◆ **TO DO**: Each record must be output exactly and in full.

[Data extracted from a collection]
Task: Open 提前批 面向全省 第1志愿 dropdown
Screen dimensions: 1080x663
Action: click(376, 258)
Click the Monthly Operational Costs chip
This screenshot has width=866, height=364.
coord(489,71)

◆ **SOLVED PROBLEM**:
Task: Open 提前批 面向全省 第1志愿 dropdown
Screen dimensions: 1080x663
Action: click(376, 258)
Click the Monthly Operational Costs chip
This screenshot has width=866, height=364.
coord(489,71)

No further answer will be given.